Together with political persecution, Russia’s annexation of Crimea brought entirely predictable court rulings, and the hearing on 14 May in the Military Court of Appeal (Moscow region) was no exception. The judges upheld the internationally condemned 2.5 year prison sentence against Memedeminov, and further 2 year muffling order, for three entirely innocuous YouTube videos, two of which were posted before Russia’s invasion and annexation of Crimea.
Since Memedeminov had already been imprisoned for well over two years, the judges would have been especially loath to annoy the FSB by overturning the sentence, for all that it was manifestly unjust. One does wonder, however, what they sat and thought about during Memedeminov’s powerful address to avoid confronting their own complicity.
Identifying himself as a Crimean Tatar, a Muslim, and a citizen of Ukraine, Memedeminov demanded that they stop lying and calling this a criminal cases, when it is politically motivated persecution, and that the charges be dropped. They should apologise to his family and to the Crimean Tatar people whom they have slurred through persecution of decent, law-abiding people.
As soon as any Russian law came to Crimea, Crimean Tatars, like all ‘dissidents’, were labelled ‘terrorists’ and ‘extremists’. There can be no suggestion of any justice in all of this, he said, and noted that, even when they were supposed to be demonstrating how they “successfully fight destructive elements”, they always seem to find a pretext for hiding behind closed doors. Judges, who are empowered to ‘practise justice’, prove instead to be hostages to political demands. Yet they don’t seem to care, he said, and called such indifference staggering.
It was not the Middle Ages that Crimeans were dragged into in 2014, but into a time of inhumanity where there isn’t a trace of justice or rights.
Memedeminov quoted the famous words by Edward Burke, that “the only thing necessary for the triumph of evil is for good men to do nothing”, calling this essentially the law of human life. It is also the reason why Russia’s enforcement officers are having no success in trying to foist yet another label on Crimean Tatars. The experience of the non-violent movement for their rights was handed down to them from their parents and grandparents.

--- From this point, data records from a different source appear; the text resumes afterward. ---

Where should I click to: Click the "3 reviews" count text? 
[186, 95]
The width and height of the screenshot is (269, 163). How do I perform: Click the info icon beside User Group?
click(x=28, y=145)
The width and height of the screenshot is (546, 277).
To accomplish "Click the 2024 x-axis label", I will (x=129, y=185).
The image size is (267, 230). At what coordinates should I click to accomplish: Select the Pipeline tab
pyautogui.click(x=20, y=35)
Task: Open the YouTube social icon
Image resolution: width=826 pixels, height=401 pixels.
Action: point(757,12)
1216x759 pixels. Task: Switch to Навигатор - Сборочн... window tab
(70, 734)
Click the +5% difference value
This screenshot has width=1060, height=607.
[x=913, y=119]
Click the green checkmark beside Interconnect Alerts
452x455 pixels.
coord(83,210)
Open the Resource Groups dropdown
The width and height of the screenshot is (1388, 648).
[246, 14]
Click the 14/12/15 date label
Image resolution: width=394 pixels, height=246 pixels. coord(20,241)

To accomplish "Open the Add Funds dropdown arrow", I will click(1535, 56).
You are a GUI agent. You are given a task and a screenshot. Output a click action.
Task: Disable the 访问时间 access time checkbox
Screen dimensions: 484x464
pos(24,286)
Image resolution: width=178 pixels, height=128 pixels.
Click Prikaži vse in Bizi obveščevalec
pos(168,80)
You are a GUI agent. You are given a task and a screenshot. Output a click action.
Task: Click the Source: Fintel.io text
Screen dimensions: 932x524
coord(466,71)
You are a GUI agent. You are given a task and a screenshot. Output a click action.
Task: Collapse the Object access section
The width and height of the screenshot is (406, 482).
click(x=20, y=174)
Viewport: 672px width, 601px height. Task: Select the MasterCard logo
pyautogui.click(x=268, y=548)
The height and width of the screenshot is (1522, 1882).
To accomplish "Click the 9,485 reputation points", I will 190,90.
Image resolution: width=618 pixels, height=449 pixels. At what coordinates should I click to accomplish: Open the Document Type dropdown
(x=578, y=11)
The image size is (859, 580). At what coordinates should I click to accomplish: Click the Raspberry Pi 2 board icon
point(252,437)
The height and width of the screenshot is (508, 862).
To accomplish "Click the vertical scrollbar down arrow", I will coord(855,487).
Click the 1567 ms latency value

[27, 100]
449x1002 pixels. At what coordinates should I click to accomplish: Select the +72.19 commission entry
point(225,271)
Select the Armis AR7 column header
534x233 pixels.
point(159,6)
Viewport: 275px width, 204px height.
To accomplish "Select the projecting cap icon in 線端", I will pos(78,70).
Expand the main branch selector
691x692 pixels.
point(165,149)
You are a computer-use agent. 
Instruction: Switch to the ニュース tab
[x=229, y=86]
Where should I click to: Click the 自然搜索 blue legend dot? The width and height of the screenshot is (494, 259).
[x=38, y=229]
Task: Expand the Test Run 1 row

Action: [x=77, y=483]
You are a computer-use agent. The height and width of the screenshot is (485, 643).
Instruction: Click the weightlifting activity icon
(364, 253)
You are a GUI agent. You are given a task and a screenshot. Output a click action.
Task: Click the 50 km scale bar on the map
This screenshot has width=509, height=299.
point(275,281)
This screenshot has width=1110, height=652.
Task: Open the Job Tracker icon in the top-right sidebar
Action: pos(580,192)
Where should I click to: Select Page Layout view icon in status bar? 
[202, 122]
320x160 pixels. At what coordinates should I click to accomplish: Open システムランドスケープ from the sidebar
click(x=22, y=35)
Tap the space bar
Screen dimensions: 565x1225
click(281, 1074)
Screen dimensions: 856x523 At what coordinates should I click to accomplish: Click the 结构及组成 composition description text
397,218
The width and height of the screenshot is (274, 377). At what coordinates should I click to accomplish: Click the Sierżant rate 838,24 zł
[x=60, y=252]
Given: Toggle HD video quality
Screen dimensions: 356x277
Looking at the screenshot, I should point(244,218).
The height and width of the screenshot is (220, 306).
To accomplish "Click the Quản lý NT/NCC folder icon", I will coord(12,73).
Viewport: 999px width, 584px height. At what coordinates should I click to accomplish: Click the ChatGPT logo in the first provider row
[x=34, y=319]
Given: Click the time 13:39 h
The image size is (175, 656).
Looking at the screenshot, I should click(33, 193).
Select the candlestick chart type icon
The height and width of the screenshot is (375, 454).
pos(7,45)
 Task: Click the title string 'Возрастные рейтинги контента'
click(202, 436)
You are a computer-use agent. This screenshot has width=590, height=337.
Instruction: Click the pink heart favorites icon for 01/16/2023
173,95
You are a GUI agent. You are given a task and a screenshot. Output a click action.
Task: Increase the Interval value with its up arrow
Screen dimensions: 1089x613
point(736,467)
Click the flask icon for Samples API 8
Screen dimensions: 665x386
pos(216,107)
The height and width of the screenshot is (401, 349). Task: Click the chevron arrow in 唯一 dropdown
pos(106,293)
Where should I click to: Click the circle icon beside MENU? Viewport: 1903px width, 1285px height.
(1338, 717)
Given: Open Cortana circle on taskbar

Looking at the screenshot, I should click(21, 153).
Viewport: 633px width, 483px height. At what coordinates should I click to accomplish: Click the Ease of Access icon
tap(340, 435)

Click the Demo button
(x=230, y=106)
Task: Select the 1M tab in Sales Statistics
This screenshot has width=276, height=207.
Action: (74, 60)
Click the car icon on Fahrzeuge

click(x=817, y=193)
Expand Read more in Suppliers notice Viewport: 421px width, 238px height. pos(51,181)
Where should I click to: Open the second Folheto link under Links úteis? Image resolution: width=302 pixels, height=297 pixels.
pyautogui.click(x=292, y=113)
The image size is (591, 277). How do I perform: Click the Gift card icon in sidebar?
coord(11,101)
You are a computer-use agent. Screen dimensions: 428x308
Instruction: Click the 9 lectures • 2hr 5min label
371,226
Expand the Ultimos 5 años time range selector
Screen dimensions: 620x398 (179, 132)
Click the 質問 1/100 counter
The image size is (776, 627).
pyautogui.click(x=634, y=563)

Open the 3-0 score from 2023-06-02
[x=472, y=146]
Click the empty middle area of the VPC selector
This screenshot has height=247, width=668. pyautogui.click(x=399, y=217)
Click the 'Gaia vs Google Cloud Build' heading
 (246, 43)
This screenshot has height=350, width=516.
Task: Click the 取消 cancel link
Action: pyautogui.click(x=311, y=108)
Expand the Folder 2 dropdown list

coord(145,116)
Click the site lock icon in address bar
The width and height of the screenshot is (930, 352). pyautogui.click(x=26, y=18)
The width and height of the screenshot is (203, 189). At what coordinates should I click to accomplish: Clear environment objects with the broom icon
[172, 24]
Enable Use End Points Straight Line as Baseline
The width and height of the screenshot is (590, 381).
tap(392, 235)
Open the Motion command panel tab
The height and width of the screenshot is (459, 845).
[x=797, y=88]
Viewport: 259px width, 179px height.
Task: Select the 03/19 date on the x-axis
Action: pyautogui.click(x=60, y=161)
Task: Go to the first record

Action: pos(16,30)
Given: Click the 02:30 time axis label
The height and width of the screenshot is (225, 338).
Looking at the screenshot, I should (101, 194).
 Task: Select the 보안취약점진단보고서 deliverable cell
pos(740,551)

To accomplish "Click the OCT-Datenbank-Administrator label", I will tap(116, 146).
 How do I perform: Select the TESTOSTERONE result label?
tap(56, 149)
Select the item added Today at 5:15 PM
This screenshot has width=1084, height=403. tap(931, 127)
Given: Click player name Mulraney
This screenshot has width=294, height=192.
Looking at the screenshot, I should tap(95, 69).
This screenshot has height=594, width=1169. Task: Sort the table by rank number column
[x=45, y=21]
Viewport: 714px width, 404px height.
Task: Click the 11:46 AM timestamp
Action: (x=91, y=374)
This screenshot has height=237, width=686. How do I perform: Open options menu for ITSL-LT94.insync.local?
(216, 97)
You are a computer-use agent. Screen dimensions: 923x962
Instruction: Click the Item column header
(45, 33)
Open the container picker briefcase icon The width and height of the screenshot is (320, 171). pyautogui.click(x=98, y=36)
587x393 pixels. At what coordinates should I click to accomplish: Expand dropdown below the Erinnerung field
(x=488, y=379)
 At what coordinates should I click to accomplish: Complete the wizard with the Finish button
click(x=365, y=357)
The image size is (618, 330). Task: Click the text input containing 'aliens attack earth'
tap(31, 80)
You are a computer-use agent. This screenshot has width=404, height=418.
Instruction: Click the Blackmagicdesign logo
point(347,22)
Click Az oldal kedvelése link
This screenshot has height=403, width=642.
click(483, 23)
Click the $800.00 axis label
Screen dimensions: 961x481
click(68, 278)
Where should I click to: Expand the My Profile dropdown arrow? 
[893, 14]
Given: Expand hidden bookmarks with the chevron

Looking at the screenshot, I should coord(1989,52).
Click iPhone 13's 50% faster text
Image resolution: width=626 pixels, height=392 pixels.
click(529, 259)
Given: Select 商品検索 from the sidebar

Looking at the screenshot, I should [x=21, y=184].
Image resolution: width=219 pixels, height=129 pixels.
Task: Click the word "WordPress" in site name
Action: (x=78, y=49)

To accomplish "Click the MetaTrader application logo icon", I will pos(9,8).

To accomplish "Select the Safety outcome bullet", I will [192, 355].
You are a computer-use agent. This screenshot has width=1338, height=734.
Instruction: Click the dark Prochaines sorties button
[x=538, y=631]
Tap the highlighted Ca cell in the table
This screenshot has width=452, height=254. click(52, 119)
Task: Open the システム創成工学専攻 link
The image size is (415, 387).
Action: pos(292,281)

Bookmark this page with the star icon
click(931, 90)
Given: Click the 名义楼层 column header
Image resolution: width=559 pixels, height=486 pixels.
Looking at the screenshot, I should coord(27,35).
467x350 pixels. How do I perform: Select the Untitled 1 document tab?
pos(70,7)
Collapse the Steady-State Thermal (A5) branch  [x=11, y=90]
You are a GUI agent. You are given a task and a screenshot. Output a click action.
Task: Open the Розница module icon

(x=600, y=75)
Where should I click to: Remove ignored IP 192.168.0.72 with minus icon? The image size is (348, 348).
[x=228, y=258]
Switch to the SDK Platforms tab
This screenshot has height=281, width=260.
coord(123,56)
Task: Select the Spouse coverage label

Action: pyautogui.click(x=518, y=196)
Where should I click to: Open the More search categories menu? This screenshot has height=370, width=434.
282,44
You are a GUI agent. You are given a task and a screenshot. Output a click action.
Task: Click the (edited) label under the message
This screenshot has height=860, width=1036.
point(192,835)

“And therefore, thank God, good people did not do nothing, but all around took the side of the political prisoner of our day and have supported us and our families. As before, among my people a large, active group of activists, journalists, human rights defenders and observers has formed, reacting to lawlessness and continuing the non-violent struggle for our rights….”
Memedeminov ended by stressing the need for his journalist colleagues to pay particular attention to the question of Crimea and persecution of the population and of activists on ethnic and religious grounds, as well as on professional grounds in the case of journalists and human rights defenders. Memedeminov is one of 10 civic journalists whom Russia has imprisoned, and the others are facing sentences of up to 20 years on totally fabricated and flawed charges (details here).
Armed and masked men burst into Memedeminov’s home on 22 March 2018, used foul language and gratuitous force and forced Memedeminov to the floor in front of his three terrified children. He was taken away and has been imprisoned since although, as mentioned, the charges against him pertained only to three YouTube video clips, two of which were from 2013.
The FSB claimed that these videos contained ‘public calls to carry out terrorist activities, public justification of terrorism or propaganda of terrorism via the Internet’ (Article 205.2 § 2 of Russia’s criminal code).
This was and remains nonsense. In the video posted on 7 June 2013, Memedeminov pointed to a gathering of Hizb ut-Tahrir followers behind him, explaining the essentially theological aspects of Muslim faith that would be discussed. Hizb ut-Tahrir is a peaceful pan-Islamist movement which is legal in Ukraine, and this meeting was, even Russia would not deny, taking place on Ukrainian territory. Russia is the only country in the world to have declared Hizb ut-Tahrir ‘terrorist’ and has never provided any good grounds. Since 2014, it has been using ‘terrorism’ charges for political trials and imprisonment, including in occupied Crimea.
The second video was from 10 October 2013, It is called ‘Protest gathering instead of a conference’ and reports that people planning to take part in a Hizb ut-Tahrir were not allowed into the Ukrainian Theatre in Simferopol, There are no calls to anything in the video, let alone to violence or ‘terrorism’.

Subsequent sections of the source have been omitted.